Lá em baixo, os vultos
desinteressados movimentavam-se na podridão das algas presas na areia pálida,
derrotada pelas pegadas marcadas do dia que passou. O mar dançava secretamente
em direção ao horizonte que escurecia os seus limites. Aos poucos, todos os
dias, por aquela hora, os contornos cruéis que separavam mar e céu lá iam
esgotando a pintura das suas cores diferentes, os azuis mergulhavam na fuligem
e fundiam-se num tom exato de escuridão que ambos conheciam.

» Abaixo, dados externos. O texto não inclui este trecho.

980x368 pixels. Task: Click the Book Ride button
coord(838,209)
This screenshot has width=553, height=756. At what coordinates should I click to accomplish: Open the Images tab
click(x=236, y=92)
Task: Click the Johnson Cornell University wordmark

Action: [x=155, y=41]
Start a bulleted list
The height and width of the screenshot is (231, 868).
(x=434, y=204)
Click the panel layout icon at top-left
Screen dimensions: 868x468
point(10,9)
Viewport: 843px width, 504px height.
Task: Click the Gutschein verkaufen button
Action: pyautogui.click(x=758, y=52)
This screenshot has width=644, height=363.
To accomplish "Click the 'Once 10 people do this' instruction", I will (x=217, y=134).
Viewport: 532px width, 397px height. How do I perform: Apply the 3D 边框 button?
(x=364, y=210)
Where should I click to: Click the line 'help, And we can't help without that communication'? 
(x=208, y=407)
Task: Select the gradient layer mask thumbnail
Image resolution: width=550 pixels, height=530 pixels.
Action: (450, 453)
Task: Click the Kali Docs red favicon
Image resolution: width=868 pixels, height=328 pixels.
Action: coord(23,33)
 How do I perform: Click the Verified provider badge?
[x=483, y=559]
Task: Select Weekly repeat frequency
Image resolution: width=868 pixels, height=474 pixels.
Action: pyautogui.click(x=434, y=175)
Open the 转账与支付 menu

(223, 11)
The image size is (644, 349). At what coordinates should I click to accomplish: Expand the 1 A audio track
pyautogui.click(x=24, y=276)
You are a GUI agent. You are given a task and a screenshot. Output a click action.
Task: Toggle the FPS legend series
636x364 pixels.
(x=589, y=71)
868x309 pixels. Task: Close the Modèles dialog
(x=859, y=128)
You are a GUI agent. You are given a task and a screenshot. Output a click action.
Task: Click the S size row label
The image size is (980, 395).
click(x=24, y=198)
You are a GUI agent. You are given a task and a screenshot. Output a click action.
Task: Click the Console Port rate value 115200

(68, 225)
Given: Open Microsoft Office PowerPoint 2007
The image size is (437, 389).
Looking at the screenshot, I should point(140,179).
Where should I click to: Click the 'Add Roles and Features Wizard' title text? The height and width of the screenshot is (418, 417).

Ficavam juntos no fim dos seus
maiores medos, encontravam-se sem receio nos degraus das suas portas
entreabertas. Naqueles tempos, sussurravam segredos cativos por séculos, numa
flecha de melodia fabricavam-se histórias e desejos eternos. O céu e o mar
misturavam-se discretamente e enganavam os Homens distraídos que vinham cheirar
a maresia.
Lá em baixo, apenas um vulto negro
permanecia com os olhos presos no espectáculo das últimas ondas visíveis. As
águas eram gélidas, e os ventos agrestes desapareciam dos seus esconderijos nos
troncos das árvores. O mundo mudava ao sabor da noite desconhecida e apenas
duas esculturas unidas numa sombra se mantinham imóveis perante a força do mar
imenso.
Talvez esperassem um movimento
brusco das águas que os levasse, talvez tentassem penetrar no teatro da noite.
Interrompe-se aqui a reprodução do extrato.